- [TASK PROMPT]
Leaving out all pictures, repeat exactly the lines from the one that holds "[button] (227, 26)" to the last line of the entries below.

- [SUPPLIED INFORMATION]
···

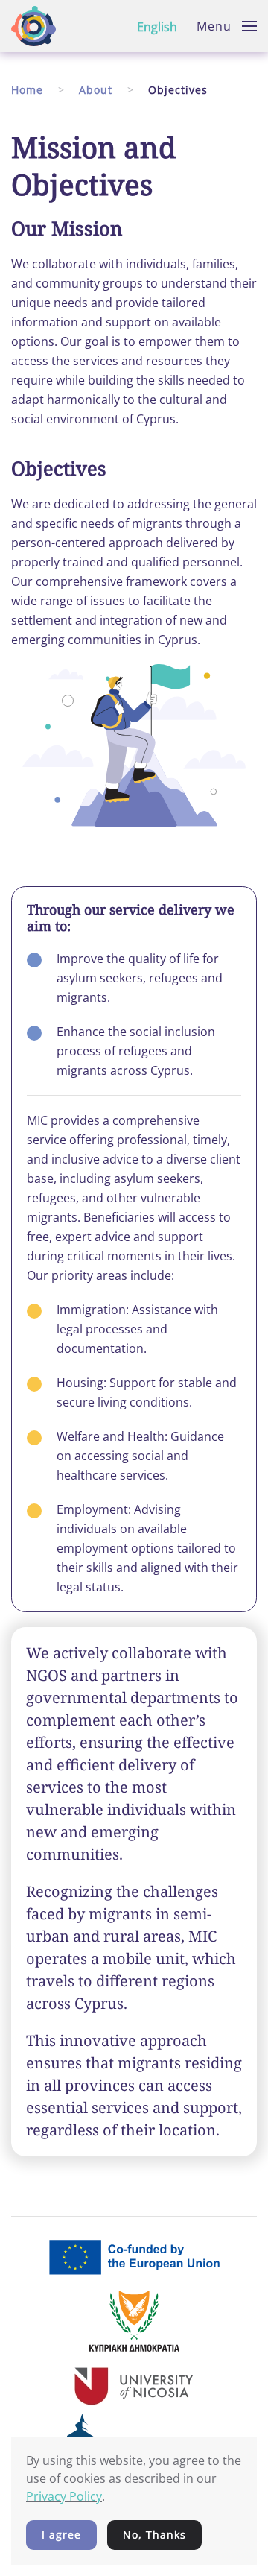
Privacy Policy (64, 2496)
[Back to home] (33, 26)
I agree (61, 2535)
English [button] (157, 27)
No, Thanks (154, 2535)
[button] (227, 26)
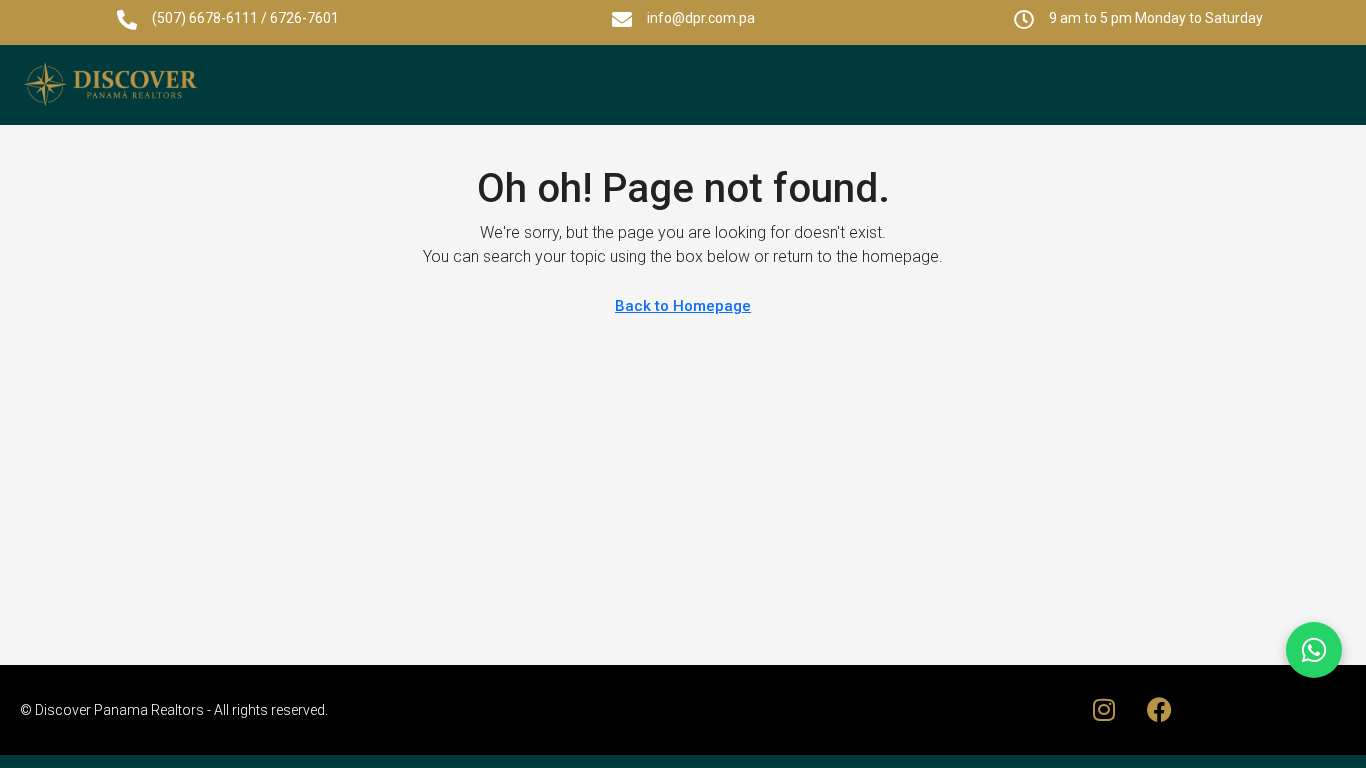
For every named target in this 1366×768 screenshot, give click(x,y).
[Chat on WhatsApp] (1314, 650)
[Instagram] (1221, 85)
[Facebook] (1276, 85)
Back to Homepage (683, 306)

···

- [RESPONSE AREA]
[button] (227, 26)
For every named target in this 1366×768 screenshot, give click(x,y).
[Chat on WhatsApp] (1314, 650)
[Instagram] (1221, 85)
[Facebook] (1276, 85)
Back to Homepage (683, 306)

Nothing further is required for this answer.